Na sociedade capitalista tudo se reduz ao status de mercadoria, todas as relações humanas são reduzidas a relações entre coisas

Foto Alan White /Fotos Publicas

O espírito do capitalismo

por Michel Aires de Souza Dias

Nós só podemos compreender uma época quando somos capazes de  compreender o espírito dessa época. Zeitgeist é a expressão alemã que Hegel usou para designar o espírito de uma época. Toda época tem seu Zeitgeist,  entendendo com isso os valores, preceitos, sentimentos, comportamentos, ideologias que predominam em um determinado período histórico. Para exemplificar, podemos no referir a capa de um grande jornal, onde  aparece a imagem de um viaduto cheio de mendigos, cujo título se anuncia, em letras garrafais, “Viaduto sofre com mendigos”. Nessa capa vemos uma manifestação do espírito da nossa época. O que adquire estatuto de sujeito é o viaduto, como aquele que sofre. A “coisa” se humaniza, enquanto os indivíduos se desumanizam. Esse é o espírito da reificação.

Os filósofos de Frankfurt entenderam o espírito (Zeitgeist) de nossa época como o espírito da reificação. O conceito de reificação foi entendido por Adorno e Horkheimer como a transformação das relações humanas e do espírito humano em coisa, alterando o comportamento dos homens e tornando a mercadoria o fundamento anímico de todas as relações sociais. Na sociedade capitalista, tudo se reduz ao status de mercadoria, todas as relações humanas são reduzidas a relações entre coisas. Nessa forma de sociedade, onde as relações humanas são mediadas pelas mercadorias, a razão abandona os fins verdadeiramente humanos.

O conceito de reificação foi emprestado de Lukács, em História e consciência de classe. O que Lukács (2003) apreendeu do pensamento de Marx, expressa em O Capital, foi a ideia de que a mercadoria se tornou uma categoria universal no desenvolvimento objetivo de toda sociedade. O mundo de coisas acabadas, produzidas pelo capitalismo, criou suas próprias leis, que se tornaram poderes onipresentes, intransponíveis aos homens e que passaram a determinar toda a sociedade e todo comportamento humano.

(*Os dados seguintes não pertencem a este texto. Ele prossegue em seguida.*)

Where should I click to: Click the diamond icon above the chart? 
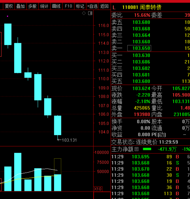(84, 13)
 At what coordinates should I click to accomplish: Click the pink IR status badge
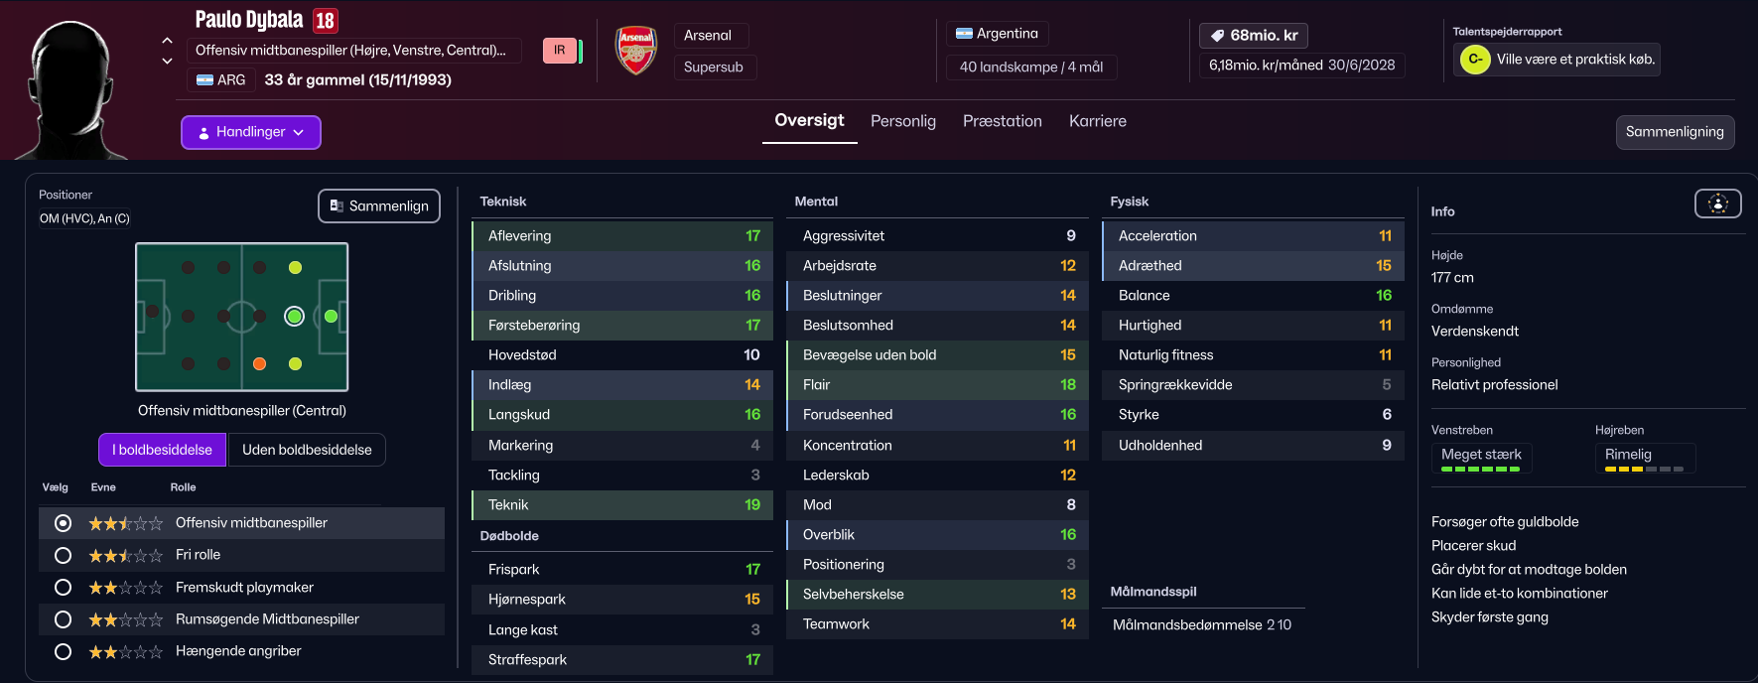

Desse modo, a mercadoria surgiu para Lukács (2003) como o problema estrutural da sociedade capitalista, em todas as suas manifestações. As relações mercantis condicionam não somente a vida social, mas também a subjetividade e todos os produtos do espírito humano, como a arte, a literatura, a moral e a religião. Assim como o sistema capitalista produz e reproduz a si mesmo, econômica e incessantemente num nível mais elevado, a estrutura da reificação, no curso do desenvolvimento capitalista, penetra na consciência dos homens de maneira cada vez mais profunda, fatal e definitiva.

Como observa Horkheimer (2002), a reificação é um processo cuja origem deve ser buscada no início da sociedade organizada e no uso de instrumentos. Contudo, a transformação de todos os produtos da atividade humana em mercadoria só se concretizou com a emergência da sociedade industrial. As funções outrora preenchidas pela filosofia, pela religião e pela metafísica foram ocupadas pelos mecanismos reificantes do anônimo sistema econômico. Com isso, tudo foi reduzido à forma universal da mercadoria. Até mesmo os bens culturais, como as obras de arte, a literatura e a música foram reduzidas aos ditames do mercado e se tornaram bens de consumo. Eles perderam sua força de negação e de transformação da realidade,  hoje produzem apenas emoções passageiras, divorciadas das verdadeiras intenções e aspirações que tinham nas sociedades pré-capitalistas.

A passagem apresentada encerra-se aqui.